Arts reviews with a bite

Film

I’m still here (2024)

Walter Salles

5/5

Sunny scent of nostalgia

This beautifully paced, gentle, emotionally generous and achingly sad film tells the story of a tragedy that strikes a happy well-off Brazilian family during the years of military dictatorship. Based on a memoir by the son, Marcelo Rubens Paiva, published in 2015, the screenplay by Murilo Hauser and Heitor Lorega deservedly won the best screenplay award at the Venice Film Festival in 2024.

Handheld footage of the house in I'm still here
The Paiva family in I’m still here by Walter Salles
The Paiva family in I’m still here by Walter Salles

As the film begins we are immediately drawn into the Paiva’s family charmed and relaxed life. Rubens Paiva, his wife Eunice and their five children, four girls and one boy between the ages of 10 and 18, live in a gorgeous house on the beachfront in Rio which is buzzing with friends, conversation, food, sunshine and music. The mix of blurred hand-held and more conventional dynamic shots is so suggestive that never having visited South America in my life, I could swear I have a genetic memory (now implanted by this film as a false memory) of this Rio of the 1970s which flits in front of your eyes, like a mirage of an earnest and carefree time on a different planet. Soon the atmosphere starts to shift and one day ununiformed soldiers come to the Paiva’s house to take Rubens away, followed by arresting Eunice and their teenage daughter Eliana the following day.

The daughter is released after a day, Eunice after 12 days, but Rubens never comes home. Over time we understand that he was murdered by the regime, but the authorities only confirm his death 25 years later. As much as Eunice doesn’t want to let it, the life of the family changes irremediably. Eventually she sells their house and they move to San Paulo where she goes back to college and becomes a prominent human rights lawyer. Although the story is about the disappearance and murder of Rubens, the chief protagonist is his wife – beautifully played by Fernanda Torres – her contained anger and sadness, her refusal to be a victim, her resilience in protecting her children and finding a way to reinvent herself.

Recreating the family photo wiithout the father in I’m still here
Recreating the family photo without the father in I’m still here

The cast is remarkable: Fernanda Torres is a towering lead, Selton Mello embodies the easy and confident jovial charisma of her husband Rubens, the children actors playing the five children are effortless and convincing, the two youngest in particular, Guilherme Silveira as Marcelo and Cora Mora as Babiu charm us with their genuine presence. In an inspired casting decision, in the final section of the film Eunice in her old age with Alzheimer’s is played by Fernanda Torres’ mother, Fernanda Montenegro, another famous actress from Brazil. In a few short scenes she makes us feel that Eunice is still here.
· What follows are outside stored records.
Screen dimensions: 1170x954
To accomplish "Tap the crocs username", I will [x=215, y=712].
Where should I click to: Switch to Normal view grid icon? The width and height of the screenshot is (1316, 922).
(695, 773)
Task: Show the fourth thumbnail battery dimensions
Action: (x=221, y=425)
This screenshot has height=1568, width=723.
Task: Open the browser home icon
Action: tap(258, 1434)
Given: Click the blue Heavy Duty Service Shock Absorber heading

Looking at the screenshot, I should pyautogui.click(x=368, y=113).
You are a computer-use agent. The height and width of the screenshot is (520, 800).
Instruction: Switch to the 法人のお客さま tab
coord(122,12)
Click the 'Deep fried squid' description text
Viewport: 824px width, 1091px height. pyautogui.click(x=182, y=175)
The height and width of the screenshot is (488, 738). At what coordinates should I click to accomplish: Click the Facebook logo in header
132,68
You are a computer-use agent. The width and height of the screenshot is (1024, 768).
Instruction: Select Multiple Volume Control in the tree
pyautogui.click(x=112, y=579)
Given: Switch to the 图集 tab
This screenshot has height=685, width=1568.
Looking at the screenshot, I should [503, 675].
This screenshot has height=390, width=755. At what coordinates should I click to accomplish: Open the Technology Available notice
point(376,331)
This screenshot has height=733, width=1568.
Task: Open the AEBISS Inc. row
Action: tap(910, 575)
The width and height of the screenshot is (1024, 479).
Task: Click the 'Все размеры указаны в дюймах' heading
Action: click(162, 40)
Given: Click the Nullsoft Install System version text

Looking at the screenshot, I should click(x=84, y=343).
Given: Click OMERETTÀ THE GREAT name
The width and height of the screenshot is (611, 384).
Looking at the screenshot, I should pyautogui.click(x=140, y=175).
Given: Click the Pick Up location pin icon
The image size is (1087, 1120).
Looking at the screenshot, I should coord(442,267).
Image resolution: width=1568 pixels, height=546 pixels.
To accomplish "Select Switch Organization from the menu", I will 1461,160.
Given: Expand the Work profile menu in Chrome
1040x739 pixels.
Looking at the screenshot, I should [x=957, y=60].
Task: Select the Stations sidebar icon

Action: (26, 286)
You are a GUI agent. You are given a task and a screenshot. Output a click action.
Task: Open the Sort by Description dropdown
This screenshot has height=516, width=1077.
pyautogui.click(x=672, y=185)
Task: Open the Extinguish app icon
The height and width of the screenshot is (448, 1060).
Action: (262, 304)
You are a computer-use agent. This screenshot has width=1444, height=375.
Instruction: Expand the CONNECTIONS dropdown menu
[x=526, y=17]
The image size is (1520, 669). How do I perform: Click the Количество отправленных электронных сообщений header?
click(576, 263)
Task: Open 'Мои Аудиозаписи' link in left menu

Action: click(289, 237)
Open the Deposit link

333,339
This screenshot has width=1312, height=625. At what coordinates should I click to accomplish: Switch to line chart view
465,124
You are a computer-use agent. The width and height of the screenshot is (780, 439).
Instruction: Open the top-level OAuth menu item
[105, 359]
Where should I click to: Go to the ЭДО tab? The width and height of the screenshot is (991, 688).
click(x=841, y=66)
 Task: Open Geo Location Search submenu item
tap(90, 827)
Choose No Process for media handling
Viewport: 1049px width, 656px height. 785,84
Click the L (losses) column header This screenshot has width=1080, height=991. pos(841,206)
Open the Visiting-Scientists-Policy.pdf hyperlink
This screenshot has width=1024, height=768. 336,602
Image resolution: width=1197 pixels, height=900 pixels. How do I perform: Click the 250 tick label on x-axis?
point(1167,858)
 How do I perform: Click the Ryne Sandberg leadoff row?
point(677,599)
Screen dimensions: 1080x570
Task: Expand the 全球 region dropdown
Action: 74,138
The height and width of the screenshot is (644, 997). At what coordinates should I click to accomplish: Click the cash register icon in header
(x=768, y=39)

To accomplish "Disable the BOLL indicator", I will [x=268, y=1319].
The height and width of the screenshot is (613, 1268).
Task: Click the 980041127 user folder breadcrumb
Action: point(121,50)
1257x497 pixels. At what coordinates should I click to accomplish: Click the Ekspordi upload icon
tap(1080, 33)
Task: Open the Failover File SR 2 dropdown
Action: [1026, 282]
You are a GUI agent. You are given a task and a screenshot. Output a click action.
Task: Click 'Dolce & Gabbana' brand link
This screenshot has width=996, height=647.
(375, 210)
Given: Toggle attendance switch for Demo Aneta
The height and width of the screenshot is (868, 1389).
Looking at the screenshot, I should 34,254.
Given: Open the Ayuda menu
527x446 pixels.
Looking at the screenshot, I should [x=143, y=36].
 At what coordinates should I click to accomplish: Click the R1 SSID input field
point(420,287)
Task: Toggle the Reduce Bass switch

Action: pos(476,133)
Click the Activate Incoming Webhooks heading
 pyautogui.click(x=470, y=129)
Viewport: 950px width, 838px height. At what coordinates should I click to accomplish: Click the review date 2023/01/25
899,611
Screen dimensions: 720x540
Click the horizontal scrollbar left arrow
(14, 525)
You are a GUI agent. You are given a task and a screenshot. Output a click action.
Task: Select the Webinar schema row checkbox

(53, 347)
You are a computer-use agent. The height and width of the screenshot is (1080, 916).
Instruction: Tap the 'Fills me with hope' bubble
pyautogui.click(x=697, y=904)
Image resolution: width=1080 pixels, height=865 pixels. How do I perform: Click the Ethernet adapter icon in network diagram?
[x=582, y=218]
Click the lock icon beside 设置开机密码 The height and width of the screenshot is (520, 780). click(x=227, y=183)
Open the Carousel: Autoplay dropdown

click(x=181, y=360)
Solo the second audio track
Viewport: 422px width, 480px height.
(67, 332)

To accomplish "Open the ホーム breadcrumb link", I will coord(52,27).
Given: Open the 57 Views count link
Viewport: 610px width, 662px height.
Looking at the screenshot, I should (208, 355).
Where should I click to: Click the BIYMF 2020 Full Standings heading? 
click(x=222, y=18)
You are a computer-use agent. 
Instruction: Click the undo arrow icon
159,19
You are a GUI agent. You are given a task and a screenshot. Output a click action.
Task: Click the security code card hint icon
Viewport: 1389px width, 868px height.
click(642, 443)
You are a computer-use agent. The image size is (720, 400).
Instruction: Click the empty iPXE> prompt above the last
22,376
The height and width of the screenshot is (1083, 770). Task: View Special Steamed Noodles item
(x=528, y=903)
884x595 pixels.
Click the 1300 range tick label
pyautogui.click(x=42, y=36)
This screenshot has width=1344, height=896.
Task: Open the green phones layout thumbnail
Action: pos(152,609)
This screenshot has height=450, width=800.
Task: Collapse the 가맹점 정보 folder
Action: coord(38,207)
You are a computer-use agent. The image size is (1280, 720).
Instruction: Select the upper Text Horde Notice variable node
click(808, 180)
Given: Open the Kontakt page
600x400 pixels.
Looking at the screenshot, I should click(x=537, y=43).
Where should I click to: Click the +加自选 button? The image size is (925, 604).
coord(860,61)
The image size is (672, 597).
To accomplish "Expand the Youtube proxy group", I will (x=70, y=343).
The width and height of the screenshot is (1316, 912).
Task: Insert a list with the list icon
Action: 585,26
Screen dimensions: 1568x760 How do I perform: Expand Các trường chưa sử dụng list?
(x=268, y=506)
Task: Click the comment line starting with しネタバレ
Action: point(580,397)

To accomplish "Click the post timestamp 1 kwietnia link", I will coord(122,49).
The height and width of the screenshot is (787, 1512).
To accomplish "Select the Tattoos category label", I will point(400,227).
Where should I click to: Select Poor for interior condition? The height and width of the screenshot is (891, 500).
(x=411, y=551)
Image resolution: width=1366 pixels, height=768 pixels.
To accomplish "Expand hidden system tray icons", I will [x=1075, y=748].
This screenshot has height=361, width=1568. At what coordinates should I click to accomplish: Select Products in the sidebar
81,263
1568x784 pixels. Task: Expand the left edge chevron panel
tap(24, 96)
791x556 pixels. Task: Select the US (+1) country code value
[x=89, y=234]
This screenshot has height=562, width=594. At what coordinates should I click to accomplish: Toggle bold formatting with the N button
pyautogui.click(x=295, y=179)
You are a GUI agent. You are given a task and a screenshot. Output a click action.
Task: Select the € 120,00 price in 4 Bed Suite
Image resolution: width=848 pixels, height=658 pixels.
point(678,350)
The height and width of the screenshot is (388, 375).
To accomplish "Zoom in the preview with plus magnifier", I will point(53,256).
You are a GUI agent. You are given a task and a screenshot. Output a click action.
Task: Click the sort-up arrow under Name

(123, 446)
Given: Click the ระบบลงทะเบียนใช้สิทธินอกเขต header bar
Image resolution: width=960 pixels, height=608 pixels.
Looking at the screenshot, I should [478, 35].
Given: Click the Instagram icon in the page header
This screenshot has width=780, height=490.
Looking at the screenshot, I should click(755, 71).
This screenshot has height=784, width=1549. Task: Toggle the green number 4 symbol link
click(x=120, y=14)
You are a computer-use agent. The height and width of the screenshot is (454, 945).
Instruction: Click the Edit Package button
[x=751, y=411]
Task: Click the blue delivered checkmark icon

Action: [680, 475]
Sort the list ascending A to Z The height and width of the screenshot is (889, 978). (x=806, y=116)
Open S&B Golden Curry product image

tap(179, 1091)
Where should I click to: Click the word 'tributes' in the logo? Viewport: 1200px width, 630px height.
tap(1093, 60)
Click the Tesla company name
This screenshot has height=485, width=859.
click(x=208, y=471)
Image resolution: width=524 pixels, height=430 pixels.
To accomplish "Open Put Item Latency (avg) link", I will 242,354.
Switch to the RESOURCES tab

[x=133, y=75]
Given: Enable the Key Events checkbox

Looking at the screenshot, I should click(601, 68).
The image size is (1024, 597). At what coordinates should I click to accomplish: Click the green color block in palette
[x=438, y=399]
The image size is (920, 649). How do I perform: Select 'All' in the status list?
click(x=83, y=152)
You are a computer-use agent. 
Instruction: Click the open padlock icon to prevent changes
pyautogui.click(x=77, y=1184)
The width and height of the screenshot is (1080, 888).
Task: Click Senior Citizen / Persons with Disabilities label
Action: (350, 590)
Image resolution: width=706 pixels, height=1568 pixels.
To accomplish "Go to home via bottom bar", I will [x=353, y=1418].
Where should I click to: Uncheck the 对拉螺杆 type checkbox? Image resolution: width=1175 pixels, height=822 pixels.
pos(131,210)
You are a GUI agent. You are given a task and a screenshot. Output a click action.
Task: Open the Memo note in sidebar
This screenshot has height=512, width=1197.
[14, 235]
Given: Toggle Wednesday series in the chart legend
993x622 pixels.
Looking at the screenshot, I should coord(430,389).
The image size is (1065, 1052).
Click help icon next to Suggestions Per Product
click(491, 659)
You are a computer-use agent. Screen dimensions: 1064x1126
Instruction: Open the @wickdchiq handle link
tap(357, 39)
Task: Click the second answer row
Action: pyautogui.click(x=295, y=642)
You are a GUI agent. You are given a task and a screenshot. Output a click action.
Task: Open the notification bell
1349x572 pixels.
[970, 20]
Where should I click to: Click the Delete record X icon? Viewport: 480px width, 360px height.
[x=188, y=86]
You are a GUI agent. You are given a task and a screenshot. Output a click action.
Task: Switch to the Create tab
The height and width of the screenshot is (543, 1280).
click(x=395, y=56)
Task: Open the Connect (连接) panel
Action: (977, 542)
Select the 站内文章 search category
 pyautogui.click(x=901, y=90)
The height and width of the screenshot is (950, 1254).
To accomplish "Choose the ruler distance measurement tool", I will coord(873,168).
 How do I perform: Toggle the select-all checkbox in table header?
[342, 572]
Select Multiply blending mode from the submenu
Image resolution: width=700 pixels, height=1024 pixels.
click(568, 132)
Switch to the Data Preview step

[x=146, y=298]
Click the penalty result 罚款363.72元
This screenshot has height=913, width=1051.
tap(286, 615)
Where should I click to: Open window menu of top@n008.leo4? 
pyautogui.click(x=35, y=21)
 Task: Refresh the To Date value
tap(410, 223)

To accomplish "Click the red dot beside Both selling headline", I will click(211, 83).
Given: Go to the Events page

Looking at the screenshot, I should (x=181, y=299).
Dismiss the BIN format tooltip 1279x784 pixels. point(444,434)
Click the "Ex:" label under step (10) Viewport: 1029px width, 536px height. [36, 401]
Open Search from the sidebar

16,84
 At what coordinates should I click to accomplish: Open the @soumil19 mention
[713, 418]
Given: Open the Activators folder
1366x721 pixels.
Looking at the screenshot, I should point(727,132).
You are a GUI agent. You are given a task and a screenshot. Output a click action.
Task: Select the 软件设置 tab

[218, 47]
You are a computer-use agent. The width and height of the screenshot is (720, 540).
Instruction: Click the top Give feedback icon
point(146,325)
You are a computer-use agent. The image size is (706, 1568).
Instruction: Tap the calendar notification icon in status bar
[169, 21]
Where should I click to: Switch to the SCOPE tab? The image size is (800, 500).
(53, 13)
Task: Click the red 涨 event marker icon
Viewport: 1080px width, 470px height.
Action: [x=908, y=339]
Right wing groups in Brazil unsuccessfully tried to boycott the film. It’s extraordinary that the denial of Brazil’s murderous dictatorship still persists today, 40 years on. One of the strengths of Selles’ film is in showing us the victims to be the nicest people you could possibly imagine. What better way to irremediably condemn the repression of a dictatorship. The grievances of those who have suffered have not gone away and the popularity of this film in Brazil testifies to the need to know and mourn this common history.

Handheld footage of the house in I'm still here
Handheld footage of the house in I’m still here

The brief footage of the family house on the beachfront in Rio filmed by the eldest daughter on her handheld camera as the family leaves Rio for the last time will stay with me in all its emotional richness. The mayor of Rio has announced that this house where the film was shot will become a film museum, Casa do Cinema Brasileiro, “a permanent memorial to the story of Eunice Paiva and her family, of democracy, and also a tribute to the two great women who make Brazil proud (…) – Fernanda Torres and Fernanda Montenegro.”

This sunny homage to Eunice, Rubens and their children, told through the lens of nostalgia of younger family members, with a beautiful soundtrack, confirms that you can have the last word when fighting extreme injustices at the hands of a much stronger adversary, even if it comes in the form of a work of art many years later.